Scoprire che “ siamo riuscite a tenerci insieme proprio grazie alla cura del conflitto che non abbiamo rimosso ma affrontato grazie alla forza delle relazioni “ , e svelare che la cura, abbandonando logiche e gesti di potere, non è solo trappola e schiavitù ma energia vitale , ha consentito al gruppo di superare vecchie posizioni femministe e formulare una elaborazione aperta al futuro .
Nel testo sulla cura si parla di “un resto” nella altalena delle donne tra lavoro e vita. Un resto che non si sottomette al mercato e che non si esaurisce con la socializzazione del lavoro domestico, la conciliazione o la retrbuzione, ma piuttosto apre a nuove relazioni sociali “ affinché il mondo non si regga solo sulle relazioni di potere , ricchezza e sfruttamento , ma restituisca senso alla fragilità , al limite, alla responsabilità”.
La formulazione di quel “ resto “ rappresenta forse il lascito più promettente del lavoro politico delle donne del mercoledì , quello che potrebbe spingere ad un nuovo paradigma se al di là del femminismo che continua a discuterne si riuscisse ad aprire un dialogo più ampio per esempio con i sindacati.
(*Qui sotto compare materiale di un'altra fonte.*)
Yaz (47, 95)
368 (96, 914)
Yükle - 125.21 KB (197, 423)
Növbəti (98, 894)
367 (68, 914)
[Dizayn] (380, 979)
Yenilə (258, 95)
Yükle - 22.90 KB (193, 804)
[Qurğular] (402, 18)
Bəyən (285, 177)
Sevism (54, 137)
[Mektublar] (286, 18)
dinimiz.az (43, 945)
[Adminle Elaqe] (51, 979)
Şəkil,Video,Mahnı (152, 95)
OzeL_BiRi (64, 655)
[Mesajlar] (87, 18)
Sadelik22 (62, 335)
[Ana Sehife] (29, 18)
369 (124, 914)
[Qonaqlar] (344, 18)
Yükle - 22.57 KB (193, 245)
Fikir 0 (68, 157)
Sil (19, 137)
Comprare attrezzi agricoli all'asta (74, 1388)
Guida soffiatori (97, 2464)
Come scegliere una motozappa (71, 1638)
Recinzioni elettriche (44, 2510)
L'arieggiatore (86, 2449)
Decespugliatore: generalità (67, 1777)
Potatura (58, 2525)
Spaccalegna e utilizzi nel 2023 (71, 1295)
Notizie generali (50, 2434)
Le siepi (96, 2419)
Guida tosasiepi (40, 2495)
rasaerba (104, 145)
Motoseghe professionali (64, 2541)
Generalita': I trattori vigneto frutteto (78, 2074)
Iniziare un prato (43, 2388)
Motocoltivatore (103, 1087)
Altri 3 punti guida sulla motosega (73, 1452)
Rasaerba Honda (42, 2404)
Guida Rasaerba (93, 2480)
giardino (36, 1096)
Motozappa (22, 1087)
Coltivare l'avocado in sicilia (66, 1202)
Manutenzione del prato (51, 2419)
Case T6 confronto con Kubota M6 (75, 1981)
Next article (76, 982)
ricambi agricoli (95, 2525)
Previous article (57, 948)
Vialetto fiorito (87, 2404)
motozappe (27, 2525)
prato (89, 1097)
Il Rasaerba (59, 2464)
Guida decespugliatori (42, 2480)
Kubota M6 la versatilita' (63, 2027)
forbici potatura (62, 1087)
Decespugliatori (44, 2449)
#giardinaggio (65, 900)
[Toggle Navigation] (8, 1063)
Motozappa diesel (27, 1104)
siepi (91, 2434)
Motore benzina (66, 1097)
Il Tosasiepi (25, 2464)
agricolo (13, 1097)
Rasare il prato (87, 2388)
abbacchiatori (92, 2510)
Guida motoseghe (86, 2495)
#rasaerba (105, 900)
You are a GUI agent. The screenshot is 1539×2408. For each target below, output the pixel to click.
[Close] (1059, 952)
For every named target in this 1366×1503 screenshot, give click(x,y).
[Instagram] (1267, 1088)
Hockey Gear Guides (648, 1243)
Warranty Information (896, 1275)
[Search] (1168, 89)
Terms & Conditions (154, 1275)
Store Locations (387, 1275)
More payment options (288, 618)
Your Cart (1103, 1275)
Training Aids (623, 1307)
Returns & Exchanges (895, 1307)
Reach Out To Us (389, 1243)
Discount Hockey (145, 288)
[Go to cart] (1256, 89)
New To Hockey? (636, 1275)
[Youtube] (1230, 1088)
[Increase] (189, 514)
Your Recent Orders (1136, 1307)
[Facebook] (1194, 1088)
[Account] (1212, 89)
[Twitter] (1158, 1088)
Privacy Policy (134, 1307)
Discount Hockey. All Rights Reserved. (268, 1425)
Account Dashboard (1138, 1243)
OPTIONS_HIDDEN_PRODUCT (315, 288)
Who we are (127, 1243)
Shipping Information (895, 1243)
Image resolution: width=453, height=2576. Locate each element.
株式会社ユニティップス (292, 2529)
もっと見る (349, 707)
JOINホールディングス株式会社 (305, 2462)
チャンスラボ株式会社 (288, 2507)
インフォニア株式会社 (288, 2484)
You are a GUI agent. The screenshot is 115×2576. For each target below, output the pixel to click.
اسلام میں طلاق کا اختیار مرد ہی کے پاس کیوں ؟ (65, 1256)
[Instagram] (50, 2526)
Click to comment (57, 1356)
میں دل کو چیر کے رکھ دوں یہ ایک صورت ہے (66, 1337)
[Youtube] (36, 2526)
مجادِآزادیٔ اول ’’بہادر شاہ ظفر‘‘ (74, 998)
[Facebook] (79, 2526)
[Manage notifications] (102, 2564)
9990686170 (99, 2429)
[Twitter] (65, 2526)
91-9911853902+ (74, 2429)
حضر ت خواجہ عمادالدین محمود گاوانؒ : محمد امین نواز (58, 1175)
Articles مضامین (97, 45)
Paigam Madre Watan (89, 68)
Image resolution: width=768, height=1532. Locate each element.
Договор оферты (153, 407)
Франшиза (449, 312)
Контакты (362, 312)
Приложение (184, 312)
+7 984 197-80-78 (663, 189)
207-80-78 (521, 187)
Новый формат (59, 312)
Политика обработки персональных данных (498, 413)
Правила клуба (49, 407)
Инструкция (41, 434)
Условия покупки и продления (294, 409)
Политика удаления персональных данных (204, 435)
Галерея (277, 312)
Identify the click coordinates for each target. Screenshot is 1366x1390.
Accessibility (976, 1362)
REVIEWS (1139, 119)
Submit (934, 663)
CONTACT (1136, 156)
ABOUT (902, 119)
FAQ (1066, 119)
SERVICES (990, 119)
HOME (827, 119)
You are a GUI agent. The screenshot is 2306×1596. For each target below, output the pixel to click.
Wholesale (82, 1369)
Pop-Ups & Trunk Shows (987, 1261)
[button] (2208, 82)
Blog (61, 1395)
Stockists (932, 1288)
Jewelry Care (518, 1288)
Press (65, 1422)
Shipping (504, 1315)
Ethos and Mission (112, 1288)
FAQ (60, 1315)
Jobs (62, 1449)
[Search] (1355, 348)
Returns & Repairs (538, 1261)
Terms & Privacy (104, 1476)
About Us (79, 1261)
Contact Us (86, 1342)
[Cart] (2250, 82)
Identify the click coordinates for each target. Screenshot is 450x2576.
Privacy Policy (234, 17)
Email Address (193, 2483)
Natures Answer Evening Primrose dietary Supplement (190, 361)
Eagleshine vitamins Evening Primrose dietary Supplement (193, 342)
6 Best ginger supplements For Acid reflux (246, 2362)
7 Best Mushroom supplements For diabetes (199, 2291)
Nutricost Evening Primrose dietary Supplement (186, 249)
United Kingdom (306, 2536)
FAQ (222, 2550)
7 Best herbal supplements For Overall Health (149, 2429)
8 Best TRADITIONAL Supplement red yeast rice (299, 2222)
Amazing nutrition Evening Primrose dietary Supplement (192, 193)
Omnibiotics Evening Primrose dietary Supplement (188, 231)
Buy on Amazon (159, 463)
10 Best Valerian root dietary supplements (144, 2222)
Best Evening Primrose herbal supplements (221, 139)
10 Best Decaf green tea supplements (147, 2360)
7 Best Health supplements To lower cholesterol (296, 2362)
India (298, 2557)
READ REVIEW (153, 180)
Dialogare è forse l’impresa oggi più complicata . Il tragico ritorno sulla scena mondiale della guerra riporta inevitabilmente indietro le donne , deprime, irrigidisce e mette a rischio livelli di civiltà e democrazia . Anche nel femminismo le possibilità di dialogo sono spesso compromesse da irrigidimenti e arroccamenti ed in particolare con le più giovani il dialogo non c’è .
A disposizione di tutte resta la possibilità e il valore di un metodo, di una pratica del passato che ancora può dare molto . Quella della tessitura di relazioni attraverso le parole , una pratica che dia senso alle parole perché non restino solo tali ma aiutino a cambiare le cose .
Per tutto questo dobbiamo augurare a questo piccolo libro di viaggiare molto, incontrare tante e tanti , incoraggiare a prendere parola , mettersi insieme , riaccendere fiducia e possibilità per la “Vita activa”.